Assignment: Can you retype the material word for word, starting at the line that contains "Describe the element at coordinates (331, 136)" and ending at the line that contains "The image size is (900, 600).", with both of those lines included? Leave out the pictures.
[Opening Working data section]
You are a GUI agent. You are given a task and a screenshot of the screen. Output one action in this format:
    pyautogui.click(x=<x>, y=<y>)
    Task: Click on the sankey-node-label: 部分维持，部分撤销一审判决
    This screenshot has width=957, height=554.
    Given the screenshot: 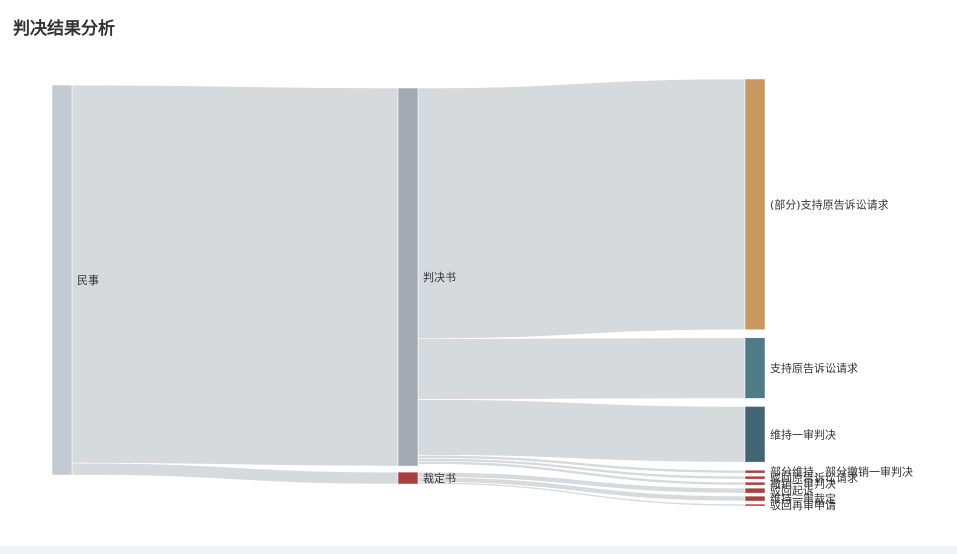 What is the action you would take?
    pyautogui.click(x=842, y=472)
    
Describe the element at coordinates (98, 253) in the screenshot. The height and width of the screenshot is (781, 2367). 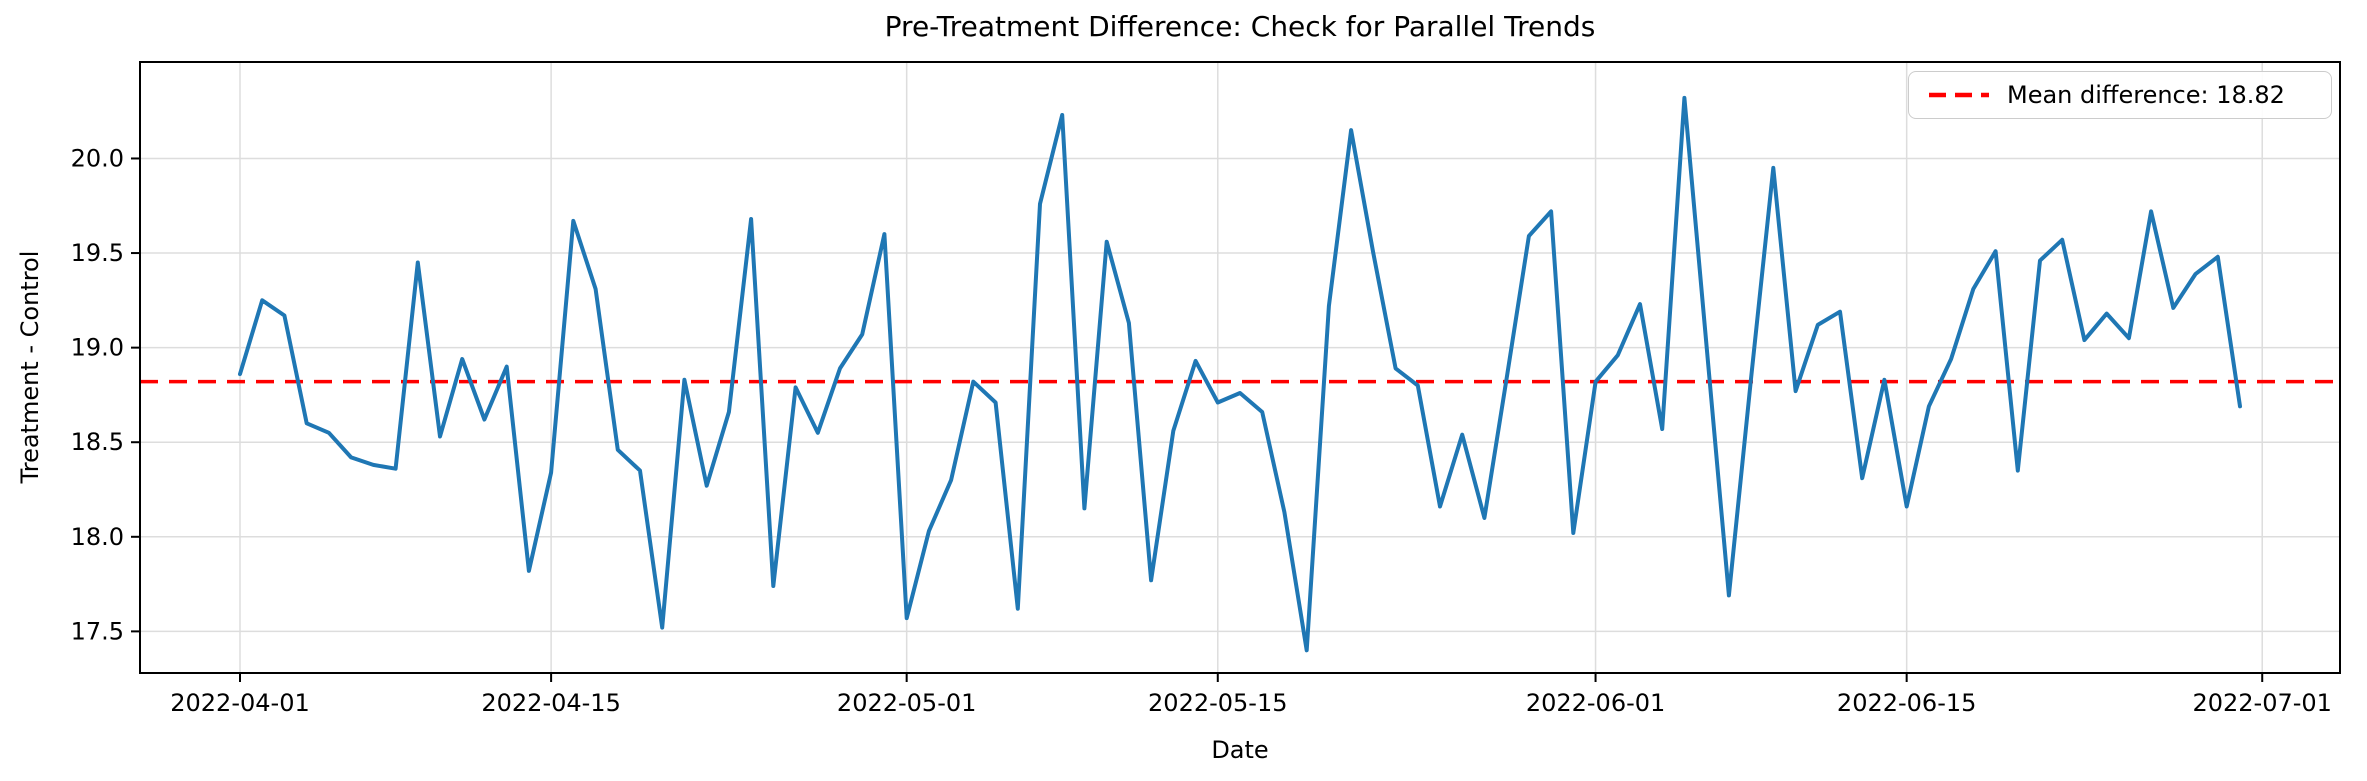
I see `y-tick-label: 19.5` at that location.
[Closing Working data section]
[Opening Working data section]
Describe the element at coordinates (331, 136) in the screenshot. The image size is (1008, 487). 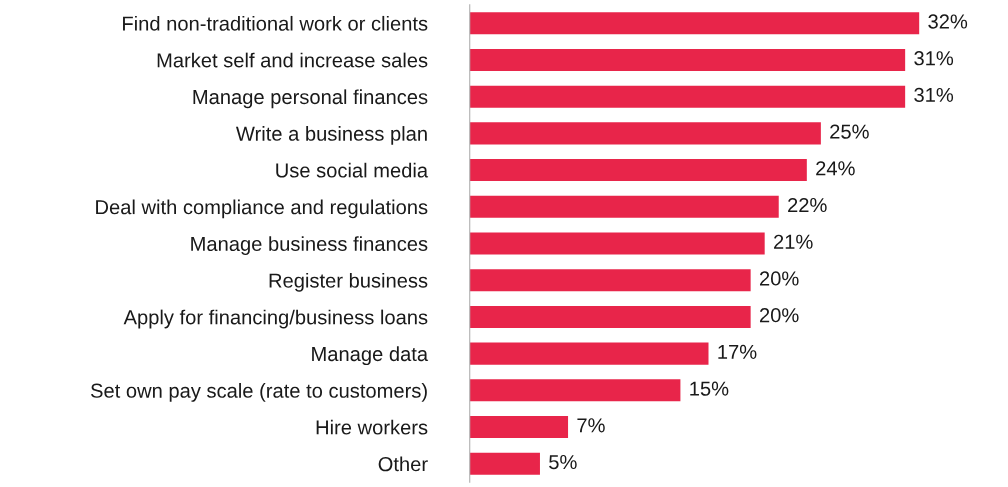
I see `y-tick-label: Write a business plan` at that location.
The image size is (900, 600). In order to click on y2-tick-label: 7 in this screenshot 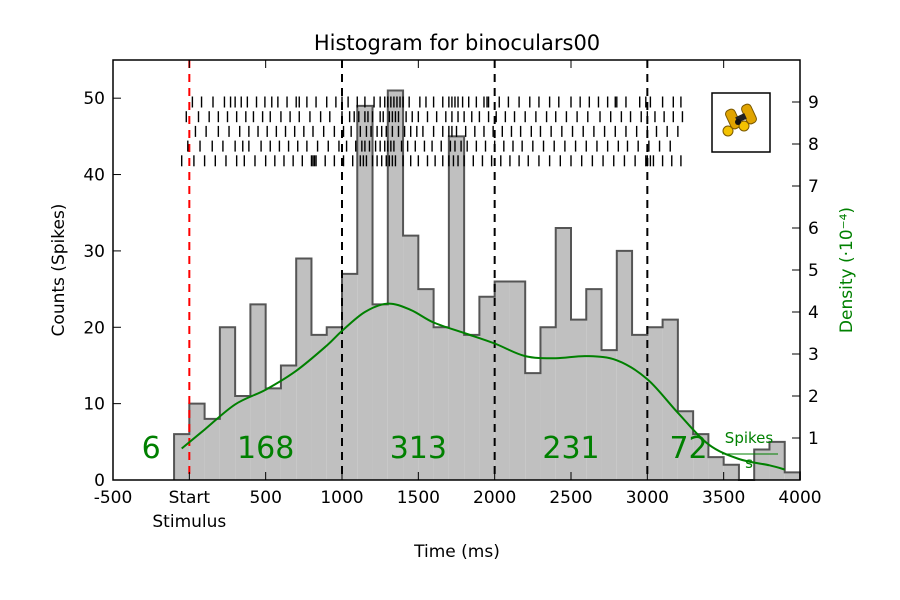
[Closing Working data section]
[Opening Working data section]
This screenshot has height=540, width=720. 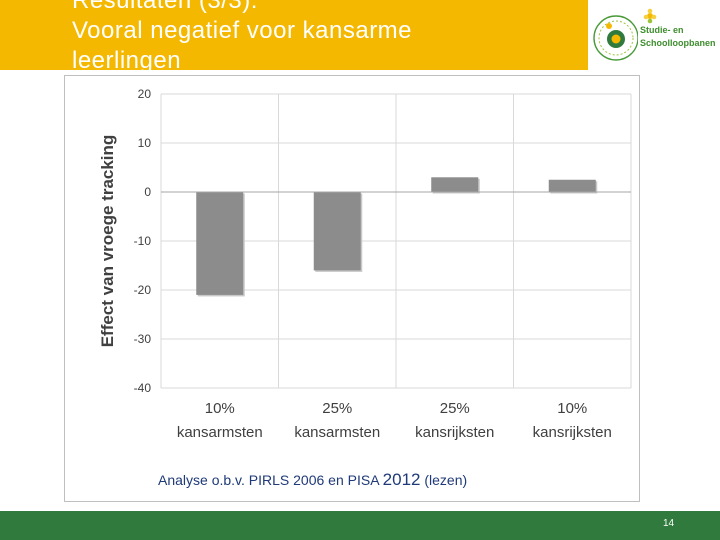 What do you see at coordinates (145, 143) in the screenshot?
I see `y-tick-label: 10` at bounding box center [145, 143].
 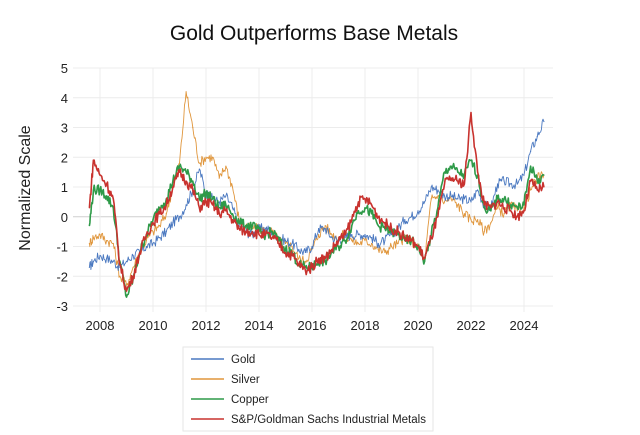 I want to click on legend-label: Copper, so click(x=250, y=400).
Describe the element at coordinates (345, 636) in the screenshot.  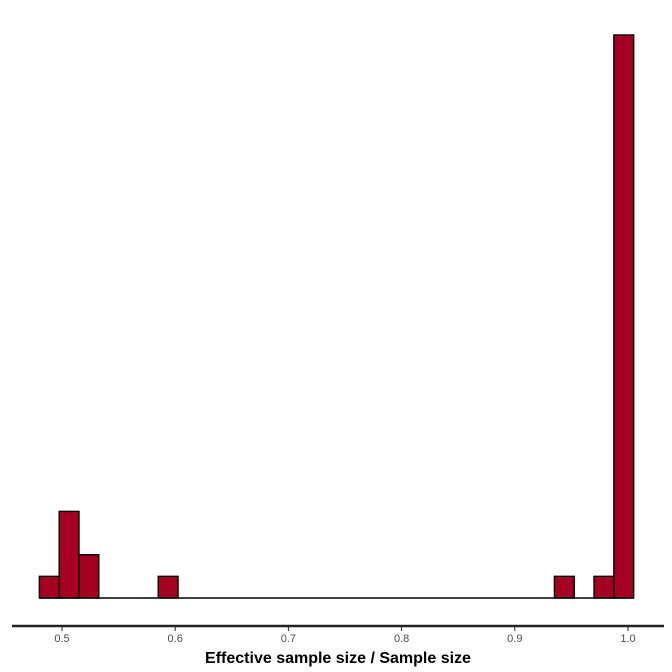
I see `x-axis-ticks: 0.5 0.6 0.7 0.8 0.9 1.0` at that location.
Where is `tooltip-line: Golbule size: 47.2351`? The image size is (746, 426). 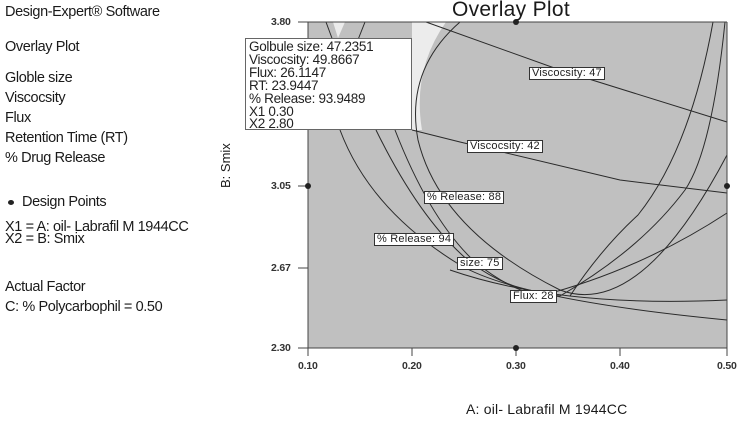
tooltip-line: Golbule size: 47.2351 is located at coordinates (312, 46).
[Closing Working data section]
Result:
Describe the element at coordinates (331, 136) in the screenshot. The image size is (1008, 487). 
I see `y-tick-label: Write a business plan` at that location.
The image size is (900, 600). In order to click on y2-tick-label: 7 in this screenshot 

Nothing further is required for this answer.